Outline: Architecting Hybrid Cloud Infrastructure with Anthos (T-AHYBRID-I)
Module 1: Anthos Overview
- Introduce the Anthos platform
- Understand Hybrid environments connected using Anthos
- Explain problems identified and addressed when using Anthos with modern solution patterns
- Describe the components of the Anthos technology stack
Module 2: Managing Hybrid Clusters using Kubernetes Engine
Objective: Connect and manage Anthos GKE clusters for both Anthos on Google Cloud and on-premises clusters
- Understand the Anthos Compute Layer
- Introduce the Anthos deployed on VMware cluster architecture
- Explain the Anthos deployed on VMware components
- Review initial networking considerations
- Lab: Managing Hybrid Clusters using Kubernetes Engine
Module 3: Introduction to Service Mesh
Objective: Understand and deploy the Istio service mesh architecture
- Understand monolith to microservices evolution/transition and the benefits of service mesh
- Discover how Istio is designed to resolve the challenges of microservices complexity using key control-plane components: Pilot, Mixer, and Citadel
- Explain request routing whether service to service, or inbound when using Istio service mesh and the Envoy proxy
- Lab A: Installing Open Source Istio on Kubernetes Engine
- Lab B: Installing the Istio on GKE Add-On with Kubernetes Engine
Module 4: Observing Services using Service Mesh Adapters
Objectives: Use Istio adapters for telemetry collection, metrics, dashboards, debugging, tracing, and visualization
- Understand how the Mixer control-plane component enables telemetry collection, in on-premises and GCP environments, with the Istio adapter architecture
- Observe telemetry with dashboards using Prometheus and Grafana
- Trace application timing through services with Jaeger
- Observe service topologies, relationships, and live traffic using Kiali
- Lab: Observing Services using Prometheus, Grafana, Jaeger, and Kiali
Module 5: Managing Traffic Routing with Service Mesh
Objectives: Configure the Istio abstract model to enable fine-grained traffic management to multiple services, with multiple subsets/versions
- Understand the Istio control-plane Pilot component
- Review traffic management use cases including ingress and service to service flows
- Configure and observe multiple methods of traffic management
- including version-specific routing, and shifting traffic gradually from one version of a microservice to another.

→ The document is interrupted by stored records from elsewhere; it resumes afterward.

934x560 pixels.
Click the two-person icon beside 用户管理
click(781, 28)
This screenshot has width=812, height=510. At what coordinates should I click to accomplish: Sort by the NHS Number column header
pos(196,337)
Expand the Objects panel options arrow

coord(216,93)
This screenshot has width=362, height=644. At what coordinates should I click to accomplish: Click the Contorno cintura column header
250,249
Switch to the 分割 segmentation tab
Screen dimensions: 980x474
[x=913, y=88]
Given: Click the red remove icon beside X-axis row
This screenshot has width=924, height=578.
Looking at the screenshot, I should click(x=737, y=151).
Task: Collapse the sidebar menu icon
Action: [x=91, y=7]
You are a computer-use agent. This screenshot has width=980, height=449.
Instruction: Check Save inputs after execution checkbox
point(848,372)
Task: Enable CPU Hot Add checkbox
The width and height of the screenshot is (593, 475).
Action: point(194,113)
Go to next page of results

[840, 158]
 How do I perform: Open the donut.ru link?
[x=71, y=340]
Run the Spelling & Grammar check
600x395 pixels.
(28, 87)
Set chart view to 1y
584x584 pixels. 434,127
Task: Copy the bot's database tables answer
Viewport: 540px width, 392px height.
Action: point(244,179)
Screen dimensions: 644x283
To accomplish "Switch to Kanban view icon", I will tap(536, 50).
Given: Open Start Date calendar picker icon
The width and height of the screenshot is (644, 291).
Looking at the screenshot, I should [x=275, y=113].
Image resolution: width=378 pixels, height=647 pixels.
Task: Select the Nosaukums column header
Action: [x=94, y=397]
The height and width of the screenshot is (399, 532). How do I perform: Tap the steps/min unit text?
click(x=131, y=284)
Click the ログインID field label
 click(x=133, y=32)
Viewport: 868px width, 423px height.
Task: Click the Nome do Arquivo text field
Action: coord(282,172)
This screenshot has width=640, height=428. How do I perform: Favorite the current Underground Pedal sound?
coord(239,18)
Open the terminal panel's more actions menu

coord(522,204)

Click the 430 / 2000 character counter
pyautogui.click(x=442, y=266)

- Lab: Manage Traffic Routing with Istio and Envoy
Module 6: Securing your Services with Service Mesh
Objectives: Describe authentication, and authorization using Istio, and Citadel whether using one cluster or many
- Incrementally adopt Istio security across services using mTLS
- Configure inbound authentication from outside the service mesh
- Lab: Manage Policies and Security with Istio and Citadel
Module 7: Managing Policies using Anthos Config Management
Objectives: Configure Anthos Config Management with your Git repository to ensure consistent policy enforcement across your clusters
- Explain configuration challenges introduced when using multi-cluster topologies
- Install Anthos Config Management, and connect your Git repository
- Verify manual configuration changes (drift) are reversed, ensuring consistent policy
- Update configuration using the Git repository and verify changes are applied
- Lab: Managing Policies in Kubernetes Engine using Anthos Config Management
Module 8: Configuring Anthos GKE and Service Mesh for Multi-Cluster Operation
Objectives: Understand and configure multi-cluster architectures with Istio service mesh
- Deploy shared control-plane, and multi control-plane architectures for multi-cluster deployments
- Understand and configure DNS when locating external services
- Understand and configure Citadel and certificates when enabling multi-cluster applications
- Lab: Configuring GKE for Multi-Cluster Operation with Istio
- Lab: Configuring GKE for Shared Control Plane Multi-Cluster Operation
About on-premises environments
Note: This course gives learners skills for architecting, managing, and observing multi-service applications that are deployed using multiple cluster environments. The labs for this course use a simulated on-premises environment in Google Cloud Platform. The course does not contain hands-on labs related to the configuration of Anthos deployed on VMware. Future learning offerings will teach skills related to deploying Anthos in specific infrastructure environments.